We didn’t hear the others until it was too late.
Chapter 20: Nona |
T
he spotlight shone bright in the dark meadow. I jumped up with a scream. It took me a millisecond to understand what was happening.
“Run!”
He looked at me, a pained expression on his face.
“David, run!”
He grabbed his things and ran into the brush. He made it to the tree line before the soldiers were able to find him again with a spotlight. I sighed, my shoulders slumping in relief. I didn’t know what they would have done to him, but I knew they wouldn’t let him inside the compound. They wouldn’t put him in quarantine.
“Stand up and show us your hands,” the man yelled through a bullhorn. How ridiculous for him to use a bullhorn—the meadow was quiet, except for the sound of the Humvee and the idiot’s voice booming out.
I stood up and raised my hands so the soldier could see. A man dressed in a hazmat suit approached and used a zip tie to bind my hands. He grabbed me under the arm and pulled me roughly to the Humvee, pushing me inside.
They drove me to the clinic. There were two of them in the back with me, and they never put their guns away. My hands were slick with sweat and my heart pounded painfully, each contraction sending more and more adrenaline through my body.

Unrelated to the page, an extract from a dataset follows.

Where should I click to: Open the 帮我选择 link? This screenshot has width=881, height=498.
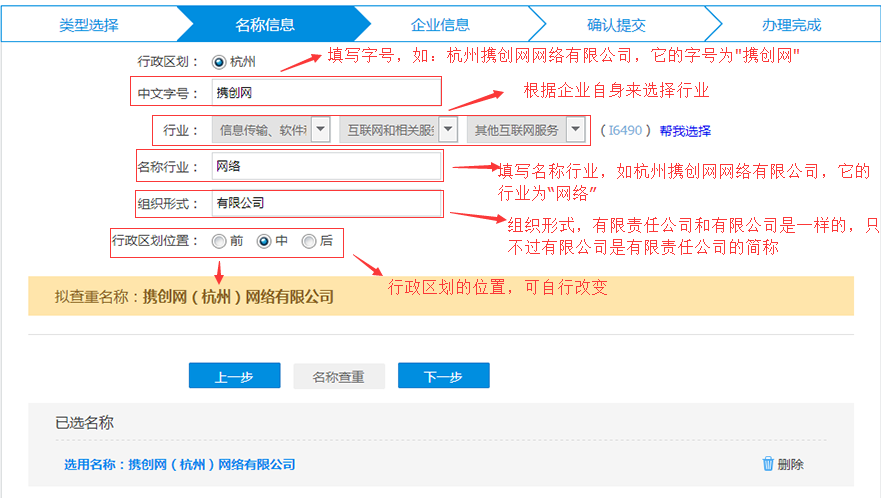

The drive to the clinic seemed to take an hour, but was actually just a few short minutes. We didn’t drive to the front entrance. Instead the vehicle stopped next to a large green dumpster behind the building. The smell of rotting garbage filled the air. I put my hands over my nose and mouth, trying not to gag.
The MP to my right got out first. The other jammed his elbow into the small of my back, pushing me toward the door. I slowly climbed out of the vehicle, the MP close behind me.
A single lightbulb hanging over the clinic’s door provided the only light in the alley. The MPs herded me through the door to the small reception desk that faced it. The men stopped, one man’s fingers biting into my arm harder than necessary.